PROBLEM TO WORK ON: All entries below must be output word for word, and the pictures left behind.

(Collected data entries)
#####
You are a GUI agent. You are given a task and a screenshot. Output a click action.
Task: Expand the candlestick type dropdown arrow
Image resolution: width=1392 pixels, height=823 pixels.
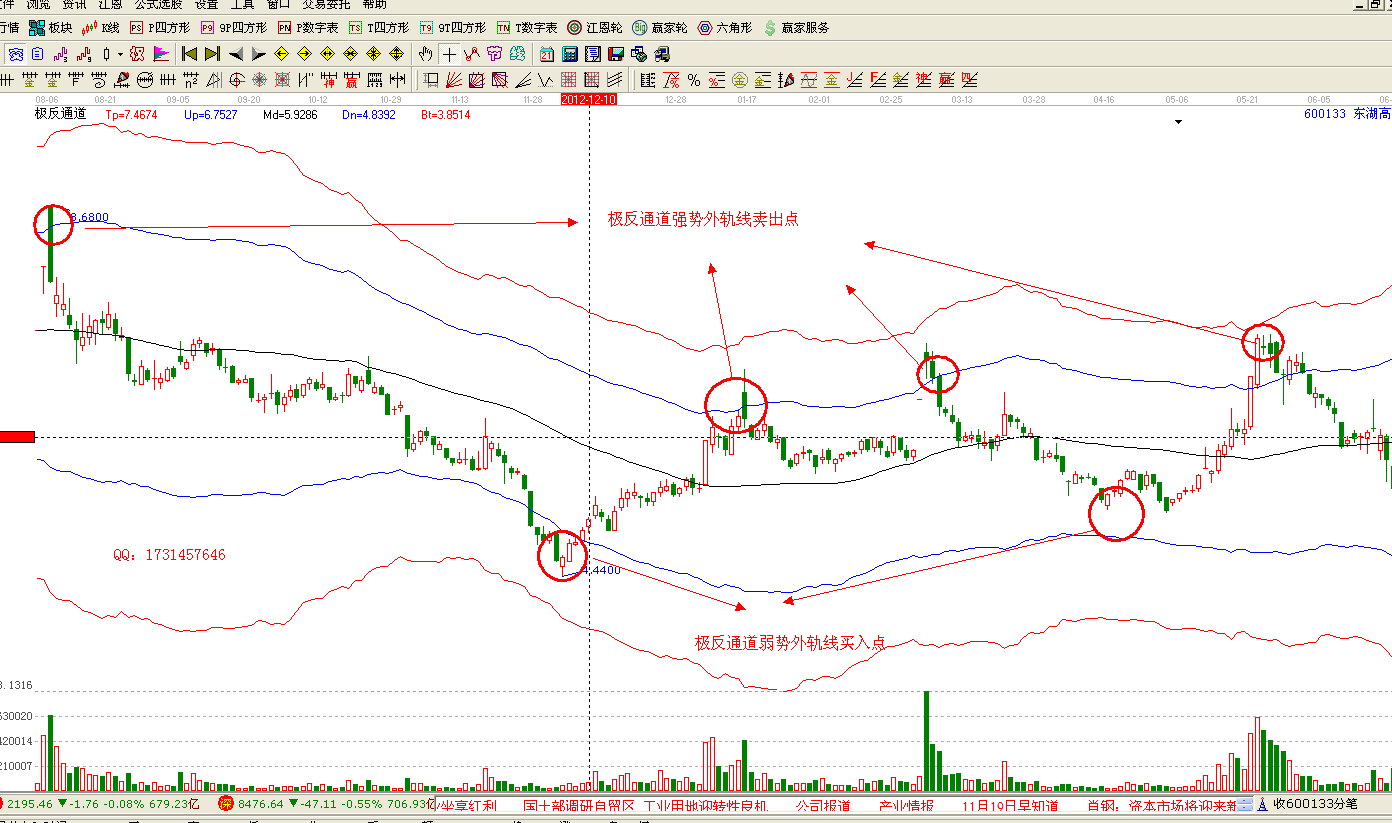[120, 54]
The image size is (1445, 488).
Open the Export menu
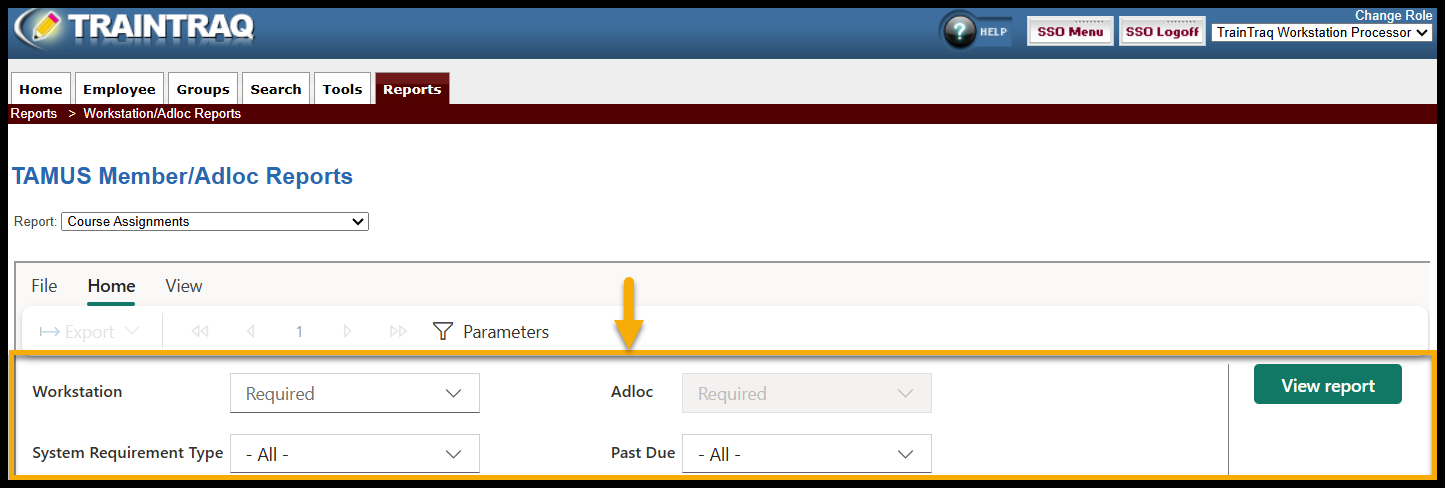coord(89,332)
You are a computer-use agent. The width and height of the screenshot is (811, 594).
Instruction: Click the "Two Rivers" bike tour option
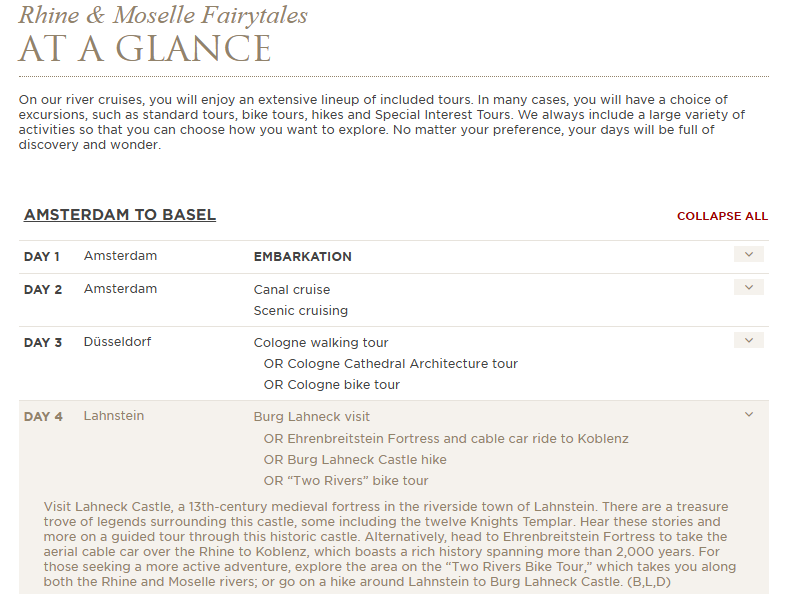point(346,481)
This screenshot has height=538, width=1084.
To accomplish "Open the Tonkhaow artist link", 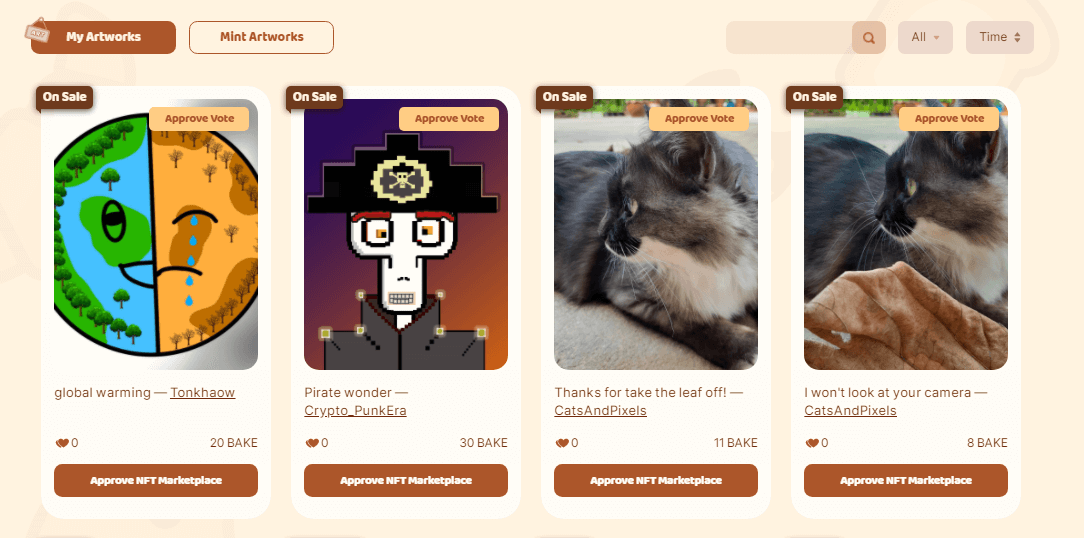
#####
SOLUTION TO THIS EXERCISE:
You are a GUI agent. You are given a task and a screenshot. Output a click action.
Task: Expand the candlestick type dropdown arrow
Image resolution: width=1392 pixels, height=823 pixels.
[120, 54]
The image size is (1445, 488).
Open the Export menu
coord(89,332)
You are a computer-use agent. The width and height of the screenshot is (811, 594).
Instruction: Click the "Two Rivers" bike tour option
point(346,481)
This screenshot has height=538, width=1084.
To accomplish "Open the Tonkhaow artist link", 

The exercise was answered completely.